Love: As much joy that this word promises, it also comes with its share of pain too. Love isn’t created to give any sort of troubles though. However, our attitude toward love has created a lot of havoc.
Here are my 7 norm breaking tips on making peace with love on this Valentine’s Day.
1. Don’t categorize love.
You have been taught to shower a different kind of love for different people in your life. Your spouse gets a certain kind of love, your children get another, and friends and colleagues are reserved for other varieties. Who taught you to categorize love? Society! The custodians of society will always come up with reasons to categorize love, just like they have categorized religion. Don’t use any filter in your love. Let it be equal,  transparent and pure.
2. Learn to let go.
The day must end to give night its way. The rain must fall to let the clouds have their way. The child must come out of the womb, grow up, and set on an independent journey. Letting go is the necessity in life. You cannot hold on to something in the name of love. You have had your experience with the person or situation, but now its time to let go. Be it an ex lover or a beloved who has passed away, release them all from your memory bank.
3. Express yourself.
Learn to express yourself. When love is expressed in its entirety, life is no longer a pursuit of happiness; It becomes happiness. Be it the person that you admire on Facebook or at your work place or your loved one. Take time to compliment the best thing in him or her. A well intentioned compliment finds its way into the other person’s heart.
4. Liberate your love.
It could be possible that you were insanely in love when you met your “soulmate” but now it’s also possible that you both have evolved (or devolved) to a significant extent. It is perfectly normal to bid a happy goodbye to each other when it’s time to part ways. Liberate your love from day one. Your loved one isn’t a prized possession. In liberating your love, you will find your truest self.

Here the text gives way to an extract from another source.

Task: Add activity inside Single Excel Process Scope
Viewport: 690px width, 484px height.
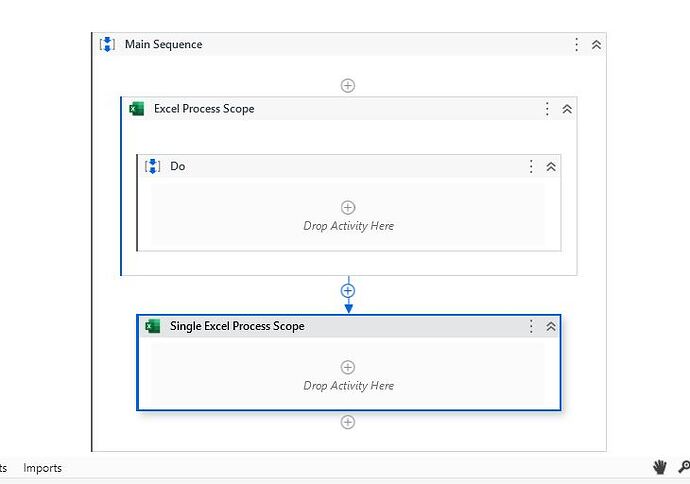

5. Love isn’t about others.
Your health is about yours. It’s not about others. But if you are healthy, you can help others to be healthy also. In the same fashion, love isn’t about loving others. We do that to fulfill our insecurities and loneliness. Love is about being loving. Love shouldn’t be what you are doing. Love should be what you are. If you are in state of deep love, you can have others in love too. The whole idea of loving others is a sham as it’s created to satisfy the innate needs of feeling fulfilled mentally and physically. The authentic love travels far and wide beyond such shallow needs.

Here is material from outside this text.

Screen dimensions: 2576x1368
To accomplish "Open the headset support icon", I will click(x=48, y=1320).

6. Love is not attachment.
In fact, love is the complete opposite of attachment. Most of us are attached to the people in our lives and continue to call it love. Hence, the problems begin! In attachment, you would yearn for approval and seek happiness from others. In love, you don’t seek any approvals because you have accepted yourself the way you are. The extraction of happiness from others doesn’t happen in love. Do yourself a favor and see if you are in love or attachment with others.
7. Love, the express train.
The perfect metaphor to describe love in today’s times is that of an express train. We get on and off of the love train very often. The moment the other person doesn’t fulfill our needs, we get out of it. The moment someone starts to make us happy (even if it’s momentarily), we get on the love express train. It is tragic, to put it in one word. You have used love to channel the happiness in life but how long does  it last? You know the answer.
My job is to questions your answers. If these 7 pieces question any of your answers, then I feel accomplished.